Classics edition with new introduction by Kayo Chingonyi of the essential poems of 'the poet laureate of black America' - New Yorker.
With a new introduction by the multi-prizewinning young poet Kayo Chingonyi.
For over forty years, until his death in 1967, Langston Hughes captured in his poetry the lives of black people in the USA. This edition is Hughes's own selection of his work, and was first published in 1959. It includes all of his best known poems including 'The Negro Speaks of Rivers', 'The Weary Blues', 'Song for Billie Holiday', 'Black Maria', 'Magnolia Flowers', 'Lunch in a Jim Crow Car' and 'Montage of a Dream Deferred'.
A key figure in the Harlem Renaissance, Langston Hughes is now seen as one of the great chroniclers of black American experience - and one of the great artists of the twentieth century.

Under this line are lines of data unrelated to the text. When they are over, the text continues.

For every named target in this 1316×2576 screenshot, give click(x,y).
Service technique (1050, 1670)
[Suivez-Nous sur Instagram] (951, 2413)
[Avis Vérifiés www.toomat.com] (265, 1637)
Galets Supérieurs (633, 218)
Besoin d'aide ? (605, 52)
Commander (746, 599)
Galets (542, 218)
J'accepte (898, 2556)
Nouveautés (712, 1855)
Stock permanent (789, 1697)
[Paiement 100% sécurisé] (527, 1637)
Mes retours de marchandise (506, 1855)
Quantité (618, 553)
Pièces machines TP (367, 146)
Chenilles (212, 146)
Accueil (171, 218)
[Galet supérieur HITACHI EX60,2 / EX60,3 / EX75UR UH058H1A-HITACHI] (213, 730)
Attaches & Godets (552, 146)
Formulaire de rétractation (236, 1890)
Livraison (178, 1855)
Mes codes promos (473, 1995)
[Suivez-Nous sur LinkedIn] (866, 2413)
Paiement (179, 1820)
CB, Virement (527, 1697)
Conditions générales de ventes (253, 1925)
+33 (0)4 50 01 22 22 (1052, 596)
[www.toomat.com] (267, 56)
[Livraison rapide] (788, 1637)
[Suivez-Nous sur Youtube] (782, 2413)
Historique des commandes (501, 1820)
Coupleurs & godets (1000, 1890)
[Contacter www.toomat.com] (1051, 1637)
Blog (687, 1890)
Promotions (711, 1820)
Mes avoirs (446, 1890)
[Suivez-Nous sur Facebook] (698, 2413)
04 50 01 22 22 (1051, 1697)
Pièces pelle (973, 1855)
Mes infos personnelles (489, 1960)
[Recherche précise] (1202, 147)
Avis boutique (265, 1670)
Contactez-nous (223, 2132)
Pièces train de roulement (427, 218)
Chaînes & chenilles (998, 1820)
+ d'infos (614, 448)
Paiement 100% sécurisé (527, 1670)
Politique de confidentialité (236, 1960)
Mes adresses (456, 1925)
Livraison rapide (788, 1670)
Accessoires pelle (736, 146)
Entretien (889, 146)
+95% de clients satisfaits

Langston Hughes was born in Joplin, Missouri, in 1902. After graduation from high school, he spent a year in Mexico with his father, then moved to New York City, where he studied for a year at Columbia and made his career. His first published poem in a nationally known magazine was 'The Negro Speaks of Rivers', which appeared in Crisis in 1921. He became a leading light in the Harlem Renaissance of the 1920s and 1930s. In 1925, Hughes was awarded the First Prize for Poetry by Opportunity, for his poem 'The Weary Blues' which gave its title to his first collection of poems, published in 1926. He wrote poetry, short stories, song lyrics, essays, humour and plays and an autobiography, The Big Sea.